Last week I wrote about David Lehman’s remark that the population of Connecticut’s cities should double in 25 years. David Lehman is the Governor’s economic development chief. This week I discuss some additional questions that flow from such an exceptional notion.

I said last week that Lehman’s remark could only be understood to mean that the metropolitan areas – that is, the cities and surrounding suburbs – will need to double. It’s inconceivable that Hartford’s population could double without significant population increases in the surrounding towns. I also said that Lehman’s goal is the correct objective for a community like ours. If we aren’t growing, and growing substantially, we will be losing ground to other cities with whom we compete for employers and citizens.

Doubling is an audacious goal. It seems almost inconceivable, but it isn’t impossible. Austin, Texas has been doing it for 30 years. Atlanta’s been doing it for close to 50 years. Granted, those are two of America’s great modern success stories, but the point is that it can be done.

How would greater Hartford double in population in 25 years? How would it transform itself from 350,000 people living in central Connecticut into 700,000 people? I suppose it could happen by accident, by the confluence of multiple world-wide forces driving large groups of people from one part of the world to another. Central Connecticut could become home to a half million refugees fleeing famine or endless war or religious or political persecution. Why they would find their way to our particular community instead of hundreds of others in the U.S., I don’t know, but I suppose it’s possible.

It’s that sort of causation, outside the control of the people of greater Hartford, that Erik Assadourian posited in his piece in the Hartford Courant on February 2, 2020. Assadourian would have us believe that climate change will be so severe over the next 25 years that millions of Americans will become refugees from major east coast cities and that the human flood will double the size of Hartford. Maybe. (He’d also have us believe that the continued exhaustion of fossil fuels will have all those people walking or riding bicycles. I prefer to think that if such a human flood occurred, we’d have better solutions than a Schwinn.)

That isn’t the kind of growth that Lehman is suggesting, however. Lehman is talking about intentional actions taken by people in Connecticut that have the intended and actual effect of increasing economic activity in the state, attracting employers, and attracting new citizens. He isn’t suggesting we sit back and wait for some serendipity that miraculously doubles our population. Waiting for lightning to strike isn’t much of a strategy.

The way for greater Hartford to grow is to plan for growth. That planning would include identifying the kind of employers that would benefit particularly from being here and how to bring them here. It would include plans for where such employers could best locate their facilities within this regain.

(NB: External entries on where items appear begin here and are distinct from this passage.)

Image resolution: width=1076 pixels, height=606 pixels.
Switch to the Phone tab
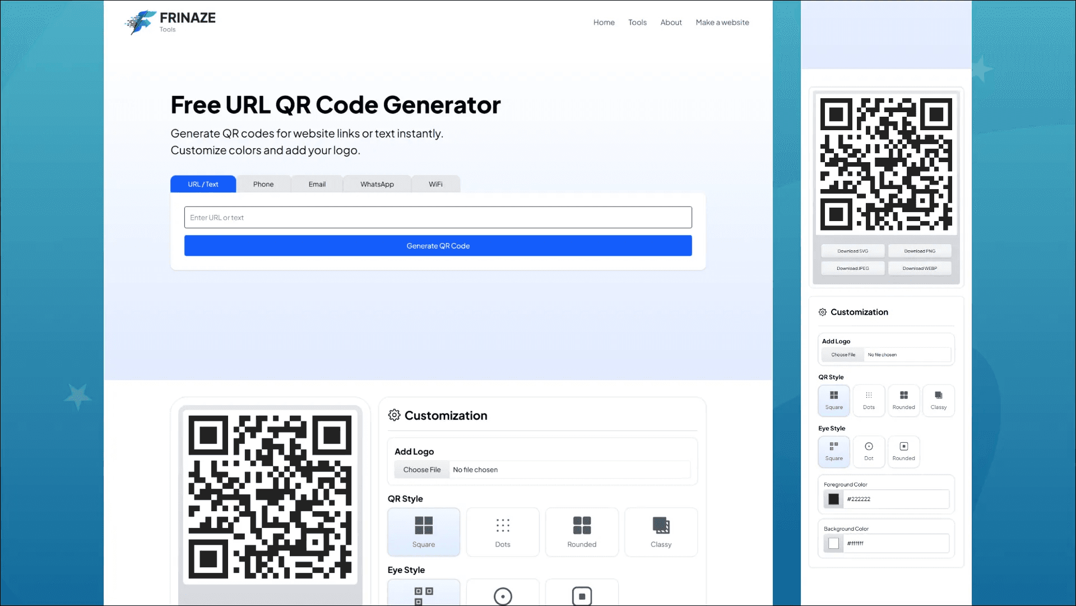263,183
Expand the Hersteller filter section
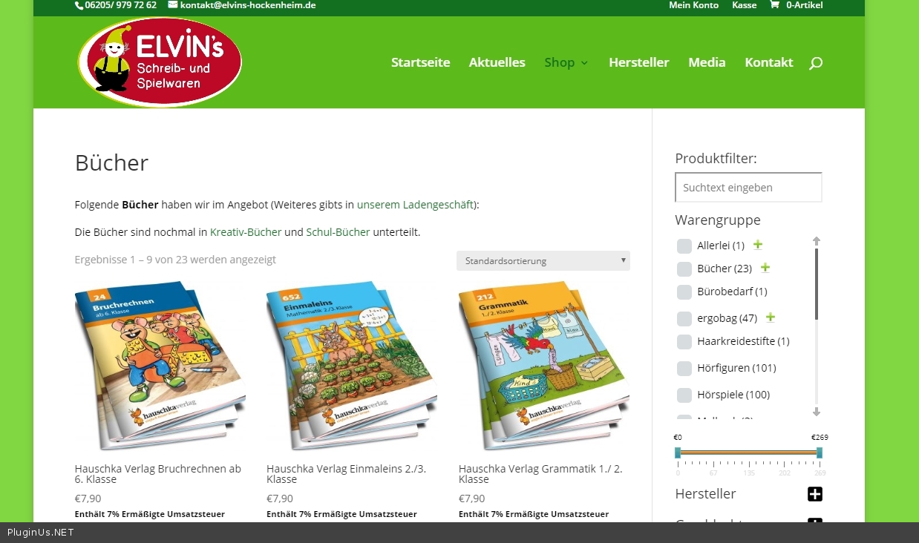The image size is (919, 543). 815,494
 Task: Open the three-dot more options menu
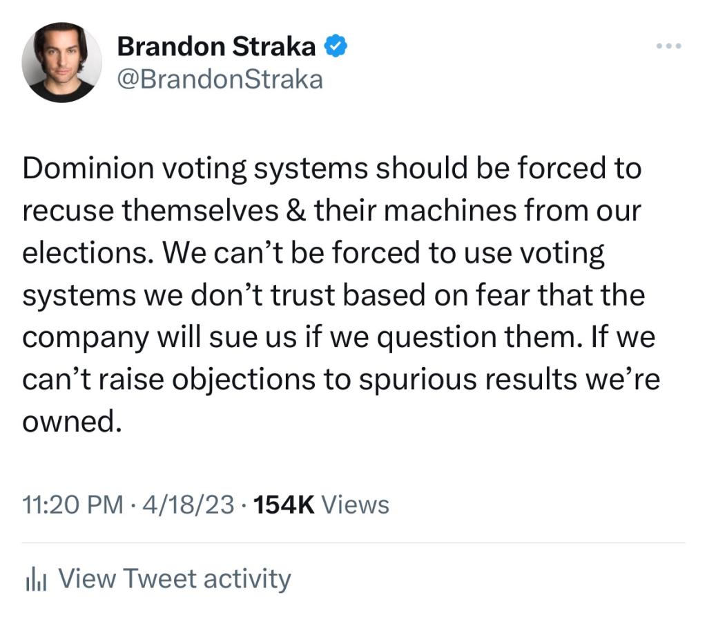click(668, 46)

It would include plans for housing throughout the region to accommodate the growing population, and it would include plans for transportation improvements so that the metropolitan area will remain livable.

That kind of planning would result in an action plan – it would identify specific things we as a community are going to do in order to cause, or at least increase the likelihood of causing, employers and employees to move to greater Hartford.

We can’t do that kind of planning with our current governmental structure. So long as we choose to think of ourselves as citizens of separate towns, we won’t have the region-wide focus or commitment to effect major change. Hartford can’t develop and act on that plan alone, nor can any one or two of our other towns do it. It’s too big a project, it would require more resources than any one or two towns can commit and most importantly, it would be presumptuous of one or two of our towns to plan the future for all of us.

That kind of planning can be undertaken only regionally. We have to plan our future together.

I already can hear people saying we should create a commission or an inter-governmental agency of some sort through which Hartford and the towns can get the job done. And I’m telling you it won’t happen and it can’t happen. How do I know? Because the Capital Region Council of Governments, created exactly for such purposes, has existed for 50 years and never come close to driving an audacious goal like doubling the population. It’s not for lack of trying. CRCOG can’t do it because the separate political interests of its member towns effectively thwart significant progress toward unified action. And let’s not forget the MetroHartford Alliance and its predecessor organizations, which have been trying to stimulate growth here for decades. They haven’t been able to do it, either. (I’m not saying they haven’t done the plans. For all I know, their file drawers are full of great plans. I’m saying they can’t get the job done.)

Our towns are called “political” subdivisions for a reason. They are political organizations run by political people who respond to political pressure. If you want ten towns to agree on one plan for the future, you need each of ten towns to see the future and get on board. That isn’t going to happen, not in all ten towns. We all know that and understand that. Only by reorganizing into one political subdivision instead of eight or ten or fifteen will we be able to come together as one community and begin to plan for our future.

Double? I don’t know if we want that or can do that. The fact is that we don’t know what we want, because our governmental structure doesn’t facilitate our coming together to talk about it. We all go to our little town meetings and talk about our little town issues, as if what is happening or more to the point, not happening, in our neighboring towns has no bearing on our future.

I know these essays often come around to the same conclusion, and if you’re a regular reader, you’re thinking I’m a broken record (if you remember what that is). However, isn’t it interesting that almost any way we look at the problems and future of greater Hartford, the conclusion is the same: It’s time to change. It’s time to come together to plan our future. It’s time for us to be one city instead of ten towns.